Climat-Énergie
14 août 2012

Japon – Le gouvernement s’acharne à relancer le nucléaire

Le Premier ministre japonais a ordonné le 16 juin 2012 le redémarrage de deux réacteurs nucléaires. Une décision antidémocratique et scandaleuse, face à une opinion japonaise mobilisée pour l’arrêt du recours à l’énergie atomique.

L’annonce de la relance de deux réacteurs à Ohi a suscité de fortes réactions : une pétition appelant à l’abandon de l’énergie nucléaire a déjà réuni 7 millions de signatures, des milliers de manifestants se sont regroupés devant la résidence du Premier ministre les 15 et 16 juin, et, le 29 juin, à Tokyo, ils étaient des dizaines de milliers dans la rue. Du jamais vu !

Sur le plan international, une demande de soutien émanant des Amis de la Terre Japon et d’associations asiatiques vigoureusement opposées à tout redémarrage de centrales atomiques au Japon [1] a été formulée. Y faisant suite, les Amis de la Terre France, sans nier “la lourde et multiforme responsabilité de notre pays dans la prolifération planétaire de matières et technologies nucléaires”, ont écrit à l’ambassadeur japonais en France pour qu’il relaie les demandes d’arrêt auprès de monsieur Noda, le Premier ministre japonais [2].

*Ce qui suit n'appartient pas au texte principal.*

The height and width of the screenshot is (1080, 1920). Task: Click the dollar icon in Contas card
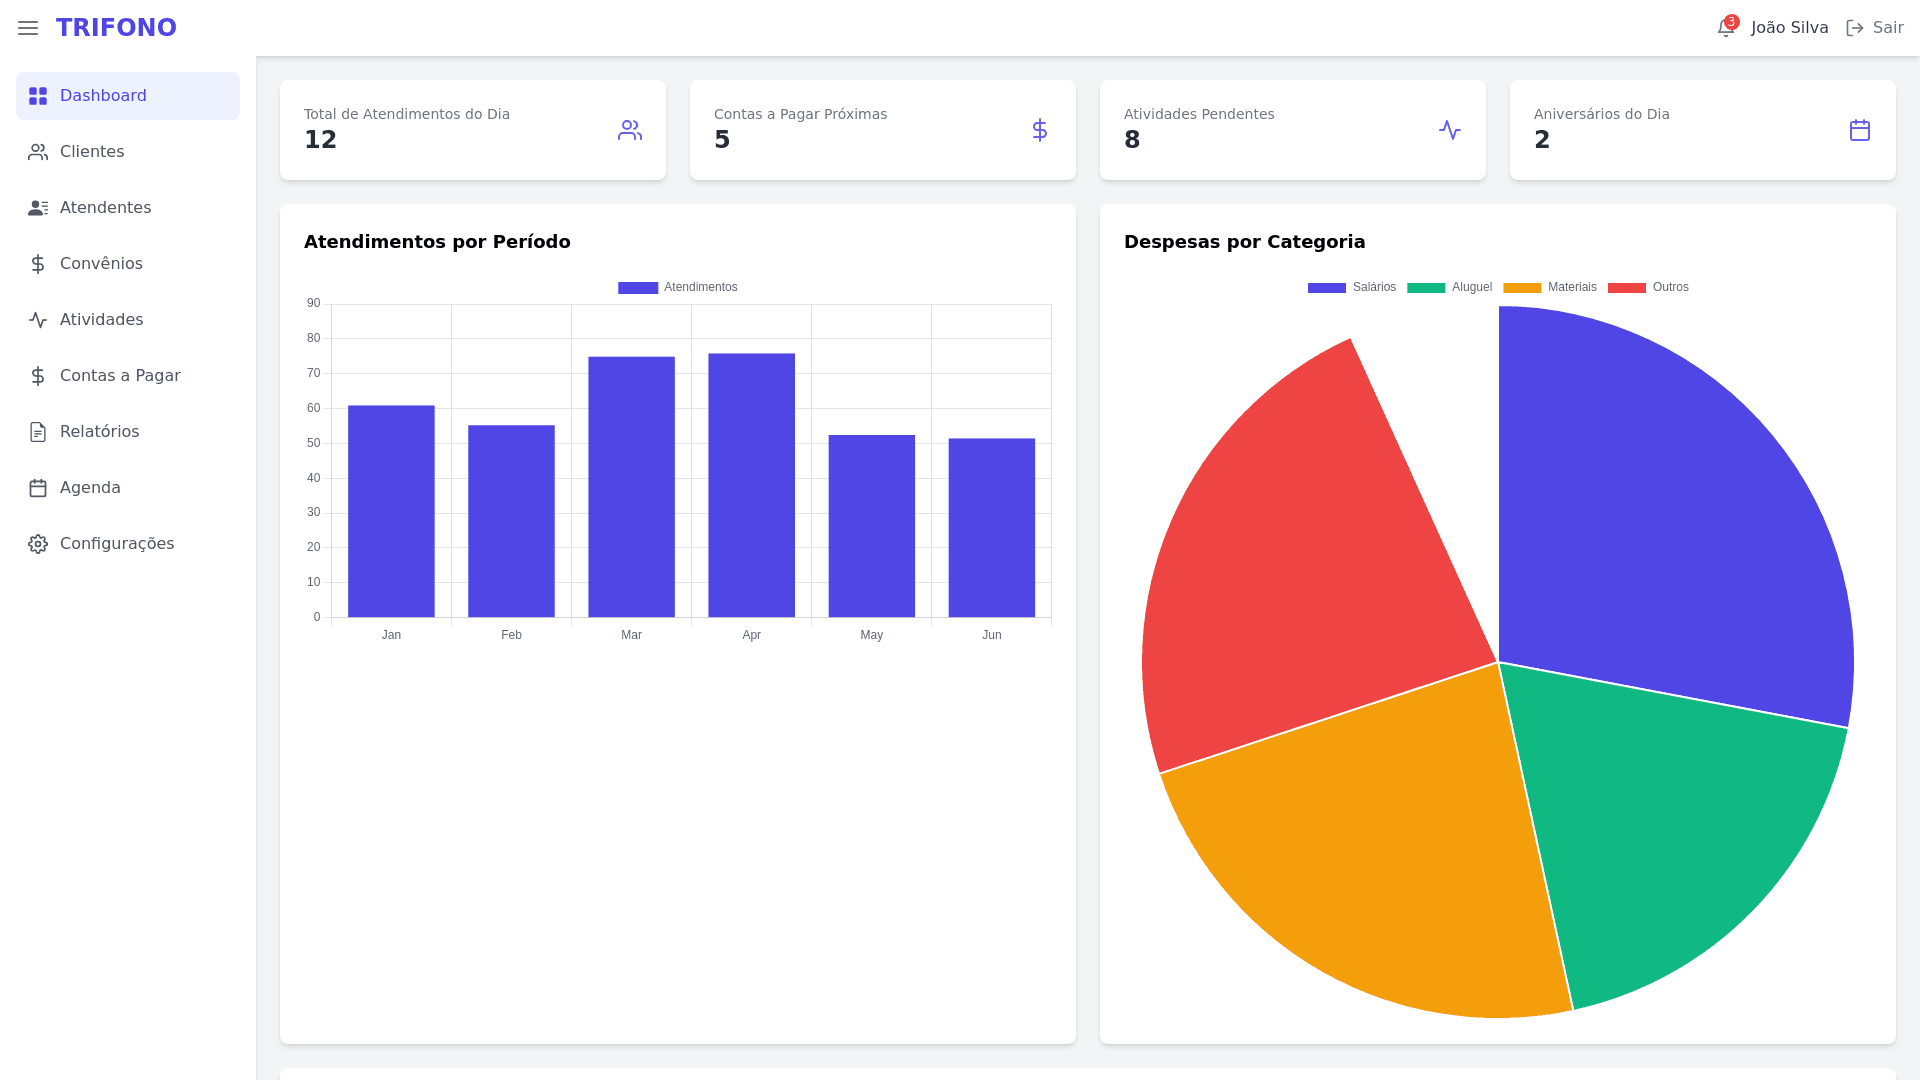coord(1040,130)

Pour Martine Laplante, présidente des Amis de la Terre France, “toute banalisation politicienne du péril planétaire que représente aujourd’hui encore la situation à Fukushima et des effets de la radioactivité déjà dispersée au Japon serait d’une incommensurable gravité pour l’ensemble de l’humanité et ses chances de survie à court terme sur cette planète.”

Une protestation nécessaire

La décision de relancer les réacteurs a longuement été préparée. Le premier Ministre a justifié la remise en marche des unités 3 et 4 d’Ohi par de prétendues pénuries d’électricité à venir, l’arrêt des réacteurs privant le pays de 30 % de sa production électrique antérieure : l’énergie nucléaire reste selon lui “une source cruciale d’électricité” [3]. Les deux réacteurs d’Ohi, exploités par Kansai Electric Power, ont étéjugés sûrs par l’Agence de sécurité nucléaire, placée, entre autres, sous la tutelle du ministère de l’Industrie, ouvertement pronucléaire. Les motifs d’opposition sont pourtant nombreux.

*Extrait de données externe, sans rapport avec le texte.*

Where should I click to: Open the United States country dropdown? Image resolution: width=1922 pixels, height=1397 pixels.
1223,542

De fait, la décision du gouvernement intervient alors qu’on ignore encore la vérité sur la fusion de trois réacteurs à Fukushima. En outre, les Amis de la Terre Japon soulignent que le Premier ministre japonais s’appuie sur des stress tests. Or, à ce jour, des mesures de sécurité essentielles exigées par ces tests n’ont pas été mises en oeuvre à Ohi. De plus, tout nouveau référentiel de normes de sécurité doit être formulé et supervisé par une agence de sûreté nucléaire véritablement indépendante… qui n’existe pas encore!: les procédures parlementaires à ce sujet viennent juste de commencer. Enfin, la forte augmentation de l’activité sismique au Japon depuis le tremblement de terre et le tsunami géant du 11 mars 2011 est alarmante, avec la présence de failles sismiques actives non loin des réacteurs d’Ohi, et peut-être même sous le site nucléaire.

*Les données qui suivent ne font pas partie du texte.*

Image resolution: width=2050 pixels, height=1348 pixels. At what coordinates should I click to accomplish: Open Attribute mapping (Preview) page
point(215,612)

Malgré l’opposition d’une très large majorité des Japonais et de certains membres et députés de son propre parti, monsieur Noda a affirmé que le gouvernement assumerait pleinement ses responsabilités devant la population en cas de relance.

> CAROLINE PRAK

[1] Parmi ces associations : Citizens’ Nuclear Information Center, Green Action, No Nukes Asia Forum, Peace Boat et Shut Tomari.

[2] Texte complet « Non au redémarrage de deux réacteurs à Ohi, au Japon ! »

[3] Annonce faite le 15 juin 2012 lors de la conférence de presse qui s’est tenue à Tokyo.